**SUPPLIED TEXT:**

::::

Vanessa Gardiner: Absolutely. So we actually get more and more inquiries about prenuptial agreements now. They are a legal written agreement entered into by a couple who are about to get married, and the purpose of it is they want to decide what they should each get out of that marriage in terms of assets and income later on if they decide to get divorced. Now, you cannot oust the jurisdiction of the court. The court will always have the power to make a financial remedy order in the terms it considers appropriate. But if an application's made and a prenuptial agreement has been signed, the court is under an obligation to consider it as one of the circumstances of this case. It is up to the court, if you're in litigation, to determine whether to hold the parties to the terms of that agreement, and the court can uphold some of the terms, all of the terms, or even none of the terms if it's considered completely unfair and would basically leave one person in financial distress. They would never let that happen.

::::

**PROMPT 1:** In the prenuptial agreements text, what must the court do with a signed prenuptial agreement when a financial application is made?
**PROMPT 2:** Pick up the prenuptial agreements text after its last sentence and continue it.
The data that follows is not needed for anything here.

**DATASET EXTRACT:**
::::

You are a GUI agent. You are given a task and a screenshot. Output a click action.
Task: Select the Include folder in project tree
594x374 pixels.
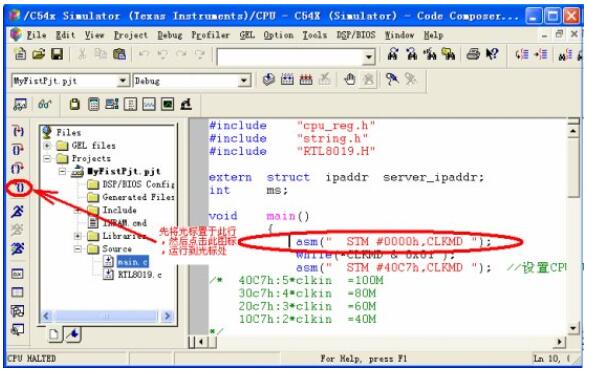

::::

**RESULT 1:** It must consider the agreement as one of the circumstances of the case.

**RESULT 2:**
Vanessa Gardiner: But then, also, a well-drafted prenuptial agreement can also be extremely valuable to you because the purpose of it is to help protect, normally, pre-marital assets or wealth that you've accrued from maybe a previous marriage, you want to preserve it for your children from that earlier marriage, or you've got business investments that you've worked very hard for before you've met this person or a property portfolio. Once you get married, everything that you enjoy the benefit of during that marriage can be brought into the matrimonial pot. If you want to keep it outside of that, a prenuptial agreement enables you to identify what you call your separate property, what you want to keep, what the other person will get. If they've received legal advice, if they've had full disclosure, if they've entered into it a reasonable time before the marriage, well, the court, is very likely to uphold that agreement. You should expect to be held to an agreement unless it puts a person in a position of financial distress. So while it's not automatically legally binding, highly advisable for certain people in certain situations.
Catriona Attride: And I think the key message that comes through there is this is something that really needs to be properly drafted to make sure that it holds water, so trying to do this on the cheap isn't an option.
Vanessa Gardiner: Absolutely not. There is statutory ... Sorry, there is case law that the courts follow very strictly, and there's a lot of case law now about prenuptial agreements. A badly-drafted prenuptial agreement is not worth very much to you. You want a well-drafted, a well-thought-out, a well-considered document that's taken all the circumstances into account and also a document that ideally has been regularly reviewed, preferably with legal advice.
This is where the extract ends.